┌─ TEXTO DE LA PÁGINA
Boris Eifman -sin duda alguna un innovador de la danza
del antiguo Leningrado-, desde que fundó su compañía
en 1977 de la que es único coreógrafo,
ya tiene bien cimentada su reputación como buen
hombre de teatro. No obstante, por la necesidad imperiosa
de aumentar el repertorio y, según reportes de
prensa, "mi carta de amor al pueblo americano después
de la tragedia del 11 de septiembre", Eifman quiso
componer esta vez una pieza ligera y sin las usuales
tragedias que parece preferir, y se inspiró en
parte en el llamado "sueño americano".
En ella usa mayormente música de jazz, mezclada
con el "Adagio para Cuerdas", de Samuel Barber,
y las "Danzas Sinfónicas", de Rachmaninoff.
└─
ENUNCIADO DEL PROBLEMA -
Según el texto sobre Boris Eifman, ¿en qué año fundó su compañía? Los ítems no intervienen en esto.
┌─ DATOS PARA ANALIZAR
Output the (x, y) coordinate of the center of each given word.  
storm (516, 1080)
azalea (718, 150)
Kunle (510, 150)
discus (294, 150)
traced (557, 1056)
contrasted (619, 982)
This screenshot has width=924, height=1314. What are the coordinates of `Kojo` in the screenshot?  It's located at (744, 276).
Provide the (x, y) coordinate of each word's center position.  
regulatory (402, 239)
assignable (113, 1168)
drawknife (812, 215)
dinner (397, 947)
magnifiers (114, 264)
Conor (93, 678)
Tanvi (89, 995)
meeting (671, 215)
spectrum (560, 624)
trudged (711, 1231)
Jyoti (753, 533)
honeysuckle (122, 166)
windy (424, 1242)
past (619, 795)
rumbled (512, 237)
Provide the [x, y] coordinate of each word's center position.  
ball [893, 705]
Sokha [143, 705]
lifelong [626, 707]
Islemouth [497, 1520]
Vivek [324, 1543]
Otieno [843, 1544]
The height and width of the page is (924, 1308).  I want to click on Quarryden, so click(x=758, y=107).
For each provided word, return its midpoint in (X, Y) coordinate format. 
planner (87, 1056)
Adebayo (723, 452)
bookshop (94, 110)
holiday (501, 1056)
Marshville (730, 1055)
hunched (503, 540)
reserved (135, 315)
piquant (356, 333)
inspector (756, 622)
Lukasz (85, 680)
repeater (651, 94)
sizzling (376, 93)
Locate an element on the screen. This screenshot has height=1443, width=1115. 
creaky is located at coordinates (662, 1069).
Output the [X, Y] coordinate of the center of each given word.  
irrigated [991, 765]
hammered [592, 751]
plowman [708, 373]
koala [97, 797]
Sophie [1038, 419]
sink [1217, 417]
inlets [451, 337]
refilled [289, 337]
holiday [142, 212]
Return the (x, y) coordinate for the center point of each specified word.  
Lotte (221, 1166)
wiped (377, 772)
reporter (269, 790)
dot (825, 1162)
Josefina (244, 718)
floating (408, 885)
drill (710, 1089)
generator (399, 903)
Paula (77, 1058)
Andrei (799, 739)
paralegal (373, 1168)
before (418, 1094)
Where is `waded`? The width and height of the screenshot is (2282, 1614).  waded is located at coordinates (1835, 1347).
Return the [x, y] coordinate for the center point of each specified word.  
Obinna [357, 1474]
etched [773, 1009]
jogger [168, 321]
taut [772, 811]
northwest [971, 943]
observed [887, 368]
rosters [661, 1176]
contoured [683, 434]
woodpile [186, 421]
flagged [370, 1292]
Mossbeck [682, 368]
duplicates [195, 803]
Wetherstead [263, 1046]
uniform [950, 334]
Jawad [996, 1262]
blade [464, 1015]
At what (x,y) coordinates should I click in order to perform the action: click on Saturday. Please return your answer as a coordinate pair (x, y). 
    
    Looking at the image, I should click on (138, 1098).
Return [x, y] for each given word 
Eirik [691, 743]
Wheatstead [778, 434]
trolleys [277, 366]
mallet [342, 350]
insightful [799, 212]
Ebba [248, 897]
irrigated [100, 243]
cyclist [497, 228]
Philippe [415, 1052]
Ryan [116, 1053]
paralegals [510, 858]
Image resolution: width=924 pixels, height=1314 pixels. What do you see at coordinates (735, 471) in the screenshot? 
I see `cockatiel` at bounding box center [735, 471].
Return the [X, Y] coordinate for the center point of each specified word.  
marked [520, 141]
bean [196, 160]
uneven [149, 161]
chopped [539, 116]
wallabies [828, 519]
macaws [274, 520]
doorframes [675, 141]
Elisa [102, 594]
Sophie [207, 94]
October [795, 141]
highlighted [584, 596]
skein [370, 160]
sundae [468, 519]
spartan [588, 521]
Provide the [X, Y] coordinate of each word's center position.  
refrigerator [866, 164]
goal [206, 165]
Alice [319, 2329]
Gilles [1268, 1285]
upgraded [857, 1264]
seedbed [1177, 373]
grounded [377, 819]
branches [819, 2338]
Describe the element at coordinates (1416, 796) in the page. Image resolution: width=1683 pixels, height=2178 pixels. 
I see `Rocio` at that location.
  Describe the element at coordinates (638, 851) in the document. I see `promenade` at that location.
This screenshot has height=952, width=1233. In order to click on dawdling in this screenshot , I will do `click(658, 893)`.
└─
PROBLEMA RESUELTO -
En 1977.